Если отвечать совсем коротко, то можно сказать, что поэтическое счастье в его метафизическом ракурсе связано со Смыслом. С живой религиозной поэзией.
Когда мы говорим о религиозной поэзии, то не имеем в виду тематические упражнения на определенные темы, вроде «Коран в русской поэзии» или «библейские мотивы в русской поэзии». Речь идет об определенных отношениях с миром.
Вообще, мировой авангард перенес религию на задворки. Но в силу специфики советской жизни религиозная тематика расширяла пространство свободы. И многие поэты — Сапгир, Величанский, Холин, Седакова, Бобышев, Волохонский, Щварц, Стратановский еtс. — к ней обращались.
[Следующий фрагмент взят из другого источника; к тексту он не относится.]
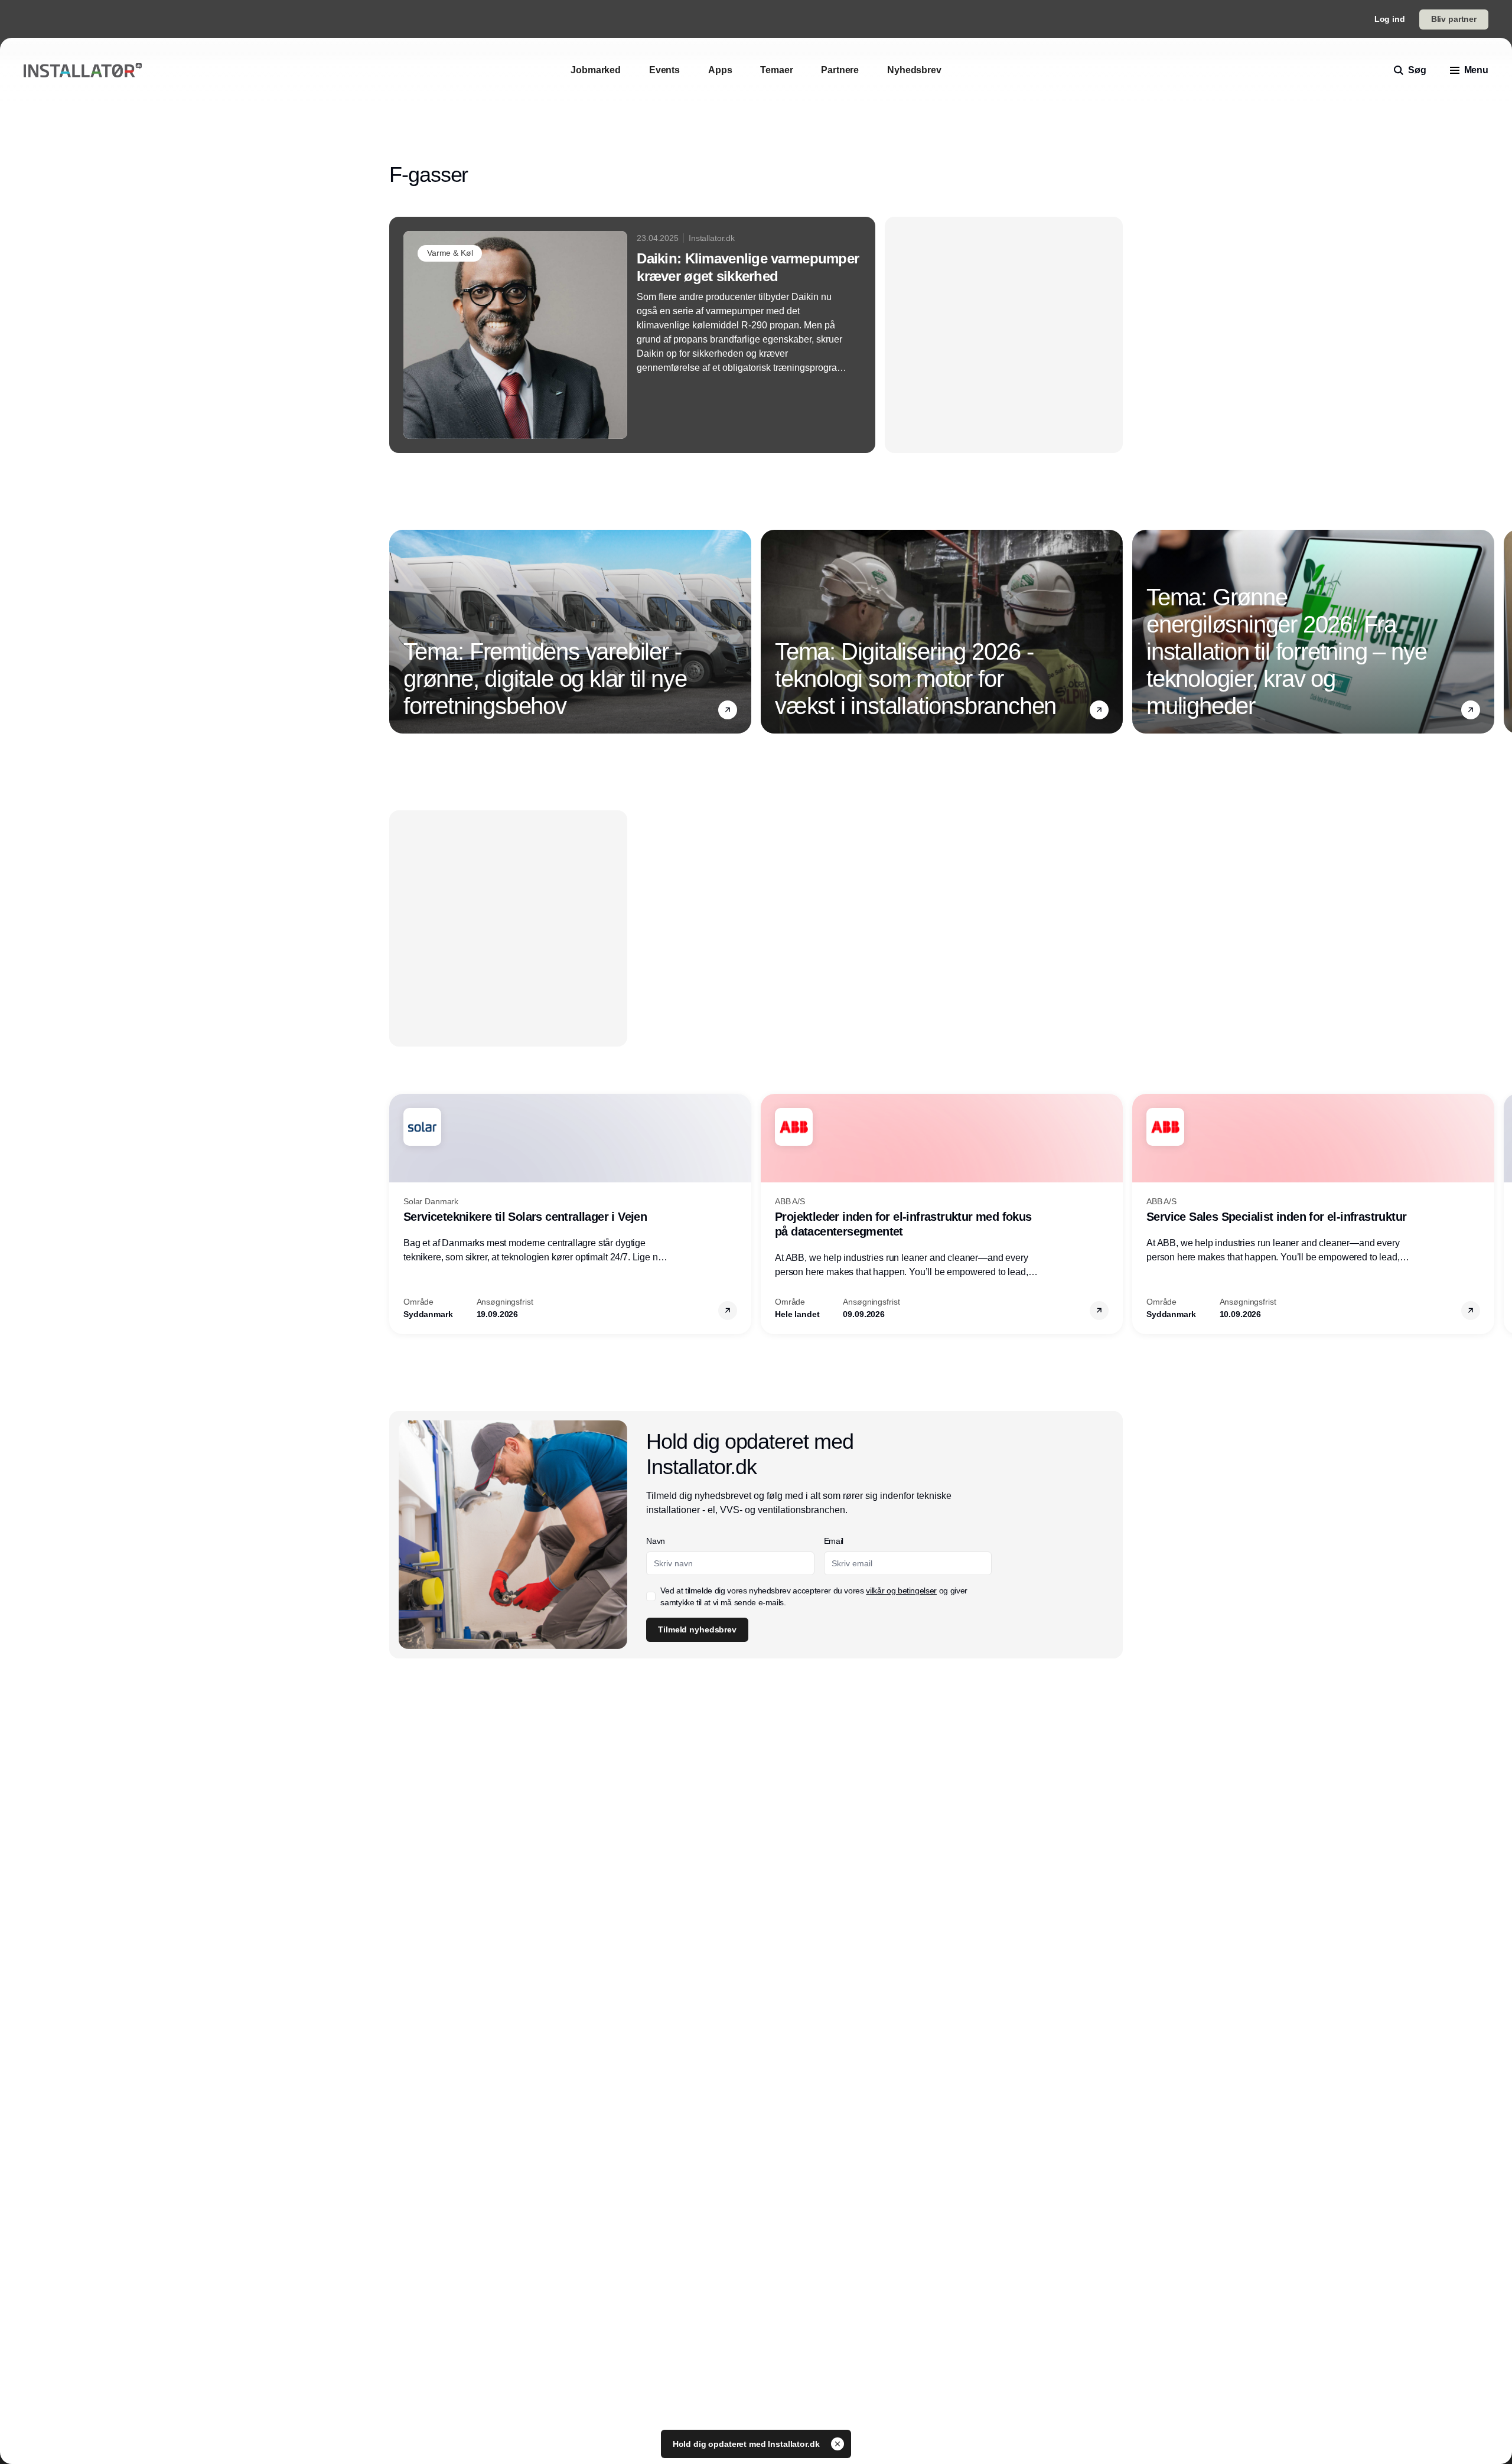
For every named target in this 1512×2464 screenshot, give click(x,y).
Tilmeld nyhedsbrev (796, 345)
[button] (993, 91)
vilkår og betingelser (795, 307)
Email (756, 247)
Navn (756, 203)
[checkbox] (751, 307)
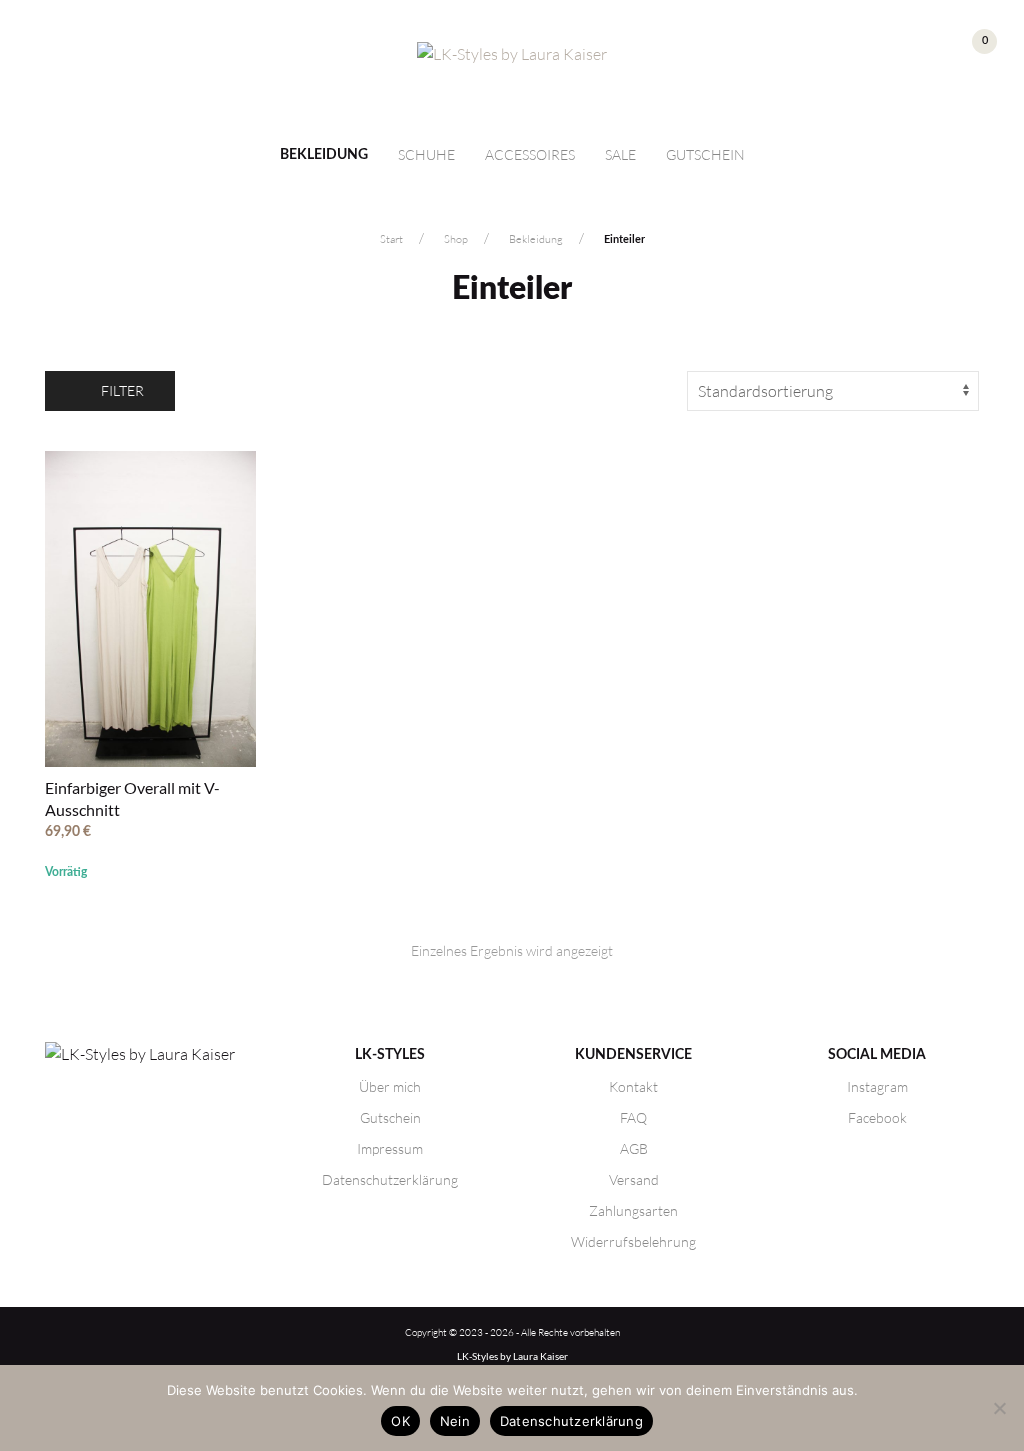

При этом культурное подполье испытывало определенное недоверие к институциям и к «божественным» словечкам, предвидя, что в один прекрасный момент они будут задействованы новой идеологией. К религии в целом было двойственное отношение: ее и поддерживали, и побаивались. Не случайно Иван Ахметьев написал трехстишие:
духовность
то есть
недоверчивость
И все-таки общее направление было в поддержку этой самой духовности и против государственного атеизма. Так, Дмитрий Авалиани, размышляя о соотношении идеологии и религии, замечал: «Ломая диалектики законы / небесный рай не борется ни с чем / не точит меч не учит теорем / вкушая апельсины и лимоны».
С ним была солидарна Зинаида Миркина, заявившая: «Бог высоко. Бог очень высоко. / Нет ни равенства с Ним и ни братства».
Ну а Генрих Сапгир на практике показал, как псалмодические распевы входят в современный говорной стих, одухотворяют его.
Подытоживая сказанное, хочется подчеркнуть еще раз: поэтическое счастье андеграунда говорит с нами на языке эстетики и метафизики. Оно неотделимо от радости и свободы. И эта речь звучит достаточно убедительно.